AlphaGo: Observations about Machine Intelligence
DeepMind and AlphaGo
I enjoy playing the game of go (not to be confused with the programming language). It’s also known as baduk in Korea and weiqi in China. In the last several years, DeepMind has made a profound revolution in the world of go and AI with AlphaGo. Prior to AlphaGo, the best go AIs, based on MCTS or Monte Carlo tree search, were relatively weak. A strong amateur player could beat them, and they stood no chance against professional players.
DeepMind’s AlphaGo, using deep learning, changed all that. In January 2016, DeepMind released the news that AlphaGo had trounced the retired Chinese professional player, Fan Hui, in a series of even games. The go community had thought such a milestone was still about 10 years away at the time.

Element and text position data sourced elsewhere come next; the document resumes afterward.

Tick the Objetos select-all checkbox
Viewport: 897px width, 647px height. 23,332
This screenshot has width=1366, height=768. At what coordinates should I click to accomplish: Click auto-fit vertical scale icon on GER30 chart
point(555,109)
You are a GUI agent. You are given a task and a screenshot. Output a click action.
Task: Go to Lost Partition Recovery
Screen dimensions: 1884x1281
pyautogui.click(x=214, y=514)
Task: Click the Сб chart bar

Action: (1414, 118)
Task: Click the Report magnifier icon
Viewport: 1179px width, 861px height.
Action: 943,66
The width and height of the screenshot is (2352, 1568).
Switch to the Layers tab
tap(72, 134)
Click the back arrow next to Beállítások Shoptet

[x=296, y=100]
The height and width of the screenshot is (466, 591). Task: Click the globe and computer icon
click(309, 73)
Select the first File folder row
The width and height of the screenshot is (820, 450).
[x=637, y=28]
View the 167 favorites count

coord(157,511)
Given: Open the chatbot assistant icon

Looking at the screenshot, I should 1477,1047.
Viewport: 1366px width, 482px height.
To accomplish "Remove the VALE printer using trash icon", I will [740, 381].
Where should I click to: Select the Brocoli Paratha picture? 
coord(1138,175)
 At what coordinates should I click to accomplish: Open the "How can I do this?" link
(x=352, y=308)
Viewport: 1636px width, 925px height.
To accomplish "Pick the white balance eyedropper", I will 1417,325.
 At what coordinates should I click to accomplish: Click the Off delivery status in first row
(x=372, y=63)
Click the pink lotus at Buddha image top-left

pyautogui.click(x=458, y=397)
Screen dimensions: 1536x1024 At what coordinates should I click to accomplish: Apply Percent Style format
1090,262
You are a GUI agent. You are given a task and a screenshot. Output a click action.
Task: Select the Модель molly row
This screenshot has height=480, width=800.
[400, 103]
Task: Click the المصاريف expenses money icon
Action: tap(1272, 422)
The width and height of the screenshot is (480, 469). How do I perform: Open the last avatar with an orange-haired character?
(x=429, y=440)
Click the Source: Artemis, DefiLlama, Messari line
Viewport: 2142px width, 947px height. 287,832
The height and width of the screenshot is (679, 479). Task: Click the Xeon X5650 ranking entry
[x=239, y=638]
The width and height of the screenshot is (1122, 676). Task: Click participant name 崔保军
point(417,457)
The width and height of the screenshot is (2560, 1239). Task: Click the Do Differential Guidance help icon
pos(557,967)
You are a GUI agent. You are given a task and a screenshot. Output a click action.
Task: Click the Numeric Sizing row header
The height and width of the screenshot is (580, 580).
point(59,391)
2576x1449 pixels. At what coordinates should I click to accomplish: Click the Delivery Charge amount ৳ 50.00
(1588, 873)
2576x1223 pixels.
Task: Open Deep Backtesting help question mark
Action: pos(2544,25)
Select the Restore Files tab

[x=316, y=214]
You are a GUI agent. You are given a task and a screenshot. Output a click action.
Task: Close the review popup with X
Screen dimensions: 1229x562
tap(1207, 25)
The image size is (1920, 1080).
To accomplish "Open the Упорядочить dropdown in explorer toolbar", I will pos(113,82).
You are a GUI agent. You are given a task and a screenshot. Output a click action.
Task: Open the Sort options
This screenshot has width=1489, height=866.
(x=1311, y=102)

Later, in the Spring of 2016, AlphaGo defeated one of the world’s best active players, Lee Sedol, 4-1 in a 5 game series. In May of 2017, an even stronger version of AlphaGo beat the world #1 player Ke Jie 3-0 in a 3 game series. A similar version, playing several months earlier under the moniker of Master, had defeated all of the world’s top professionals 60-0 in games that were played online with fast time controls.
The most interesting development perhaps came afterward though. These earlier versions of AlphaGo used neural networks to learn how to play go, but their ideas of what represented good moves were influenced by human games that were used to bootstrap the network’s training.
AlphaGo Zero, described in a Nature paper in the Fall of 2017, learned how to play go entirely on its own without using any human games, just by playing against itself. It started off with random moves and quickly became superhuman (with an ELO of about 4500) after only 3 days of training. Afterward, DeepMind trained it from scratch again, this time for 40 days, producing a AI with an estimated ELO of over 5000. For comparison, the top human players have an ELO of about 3600.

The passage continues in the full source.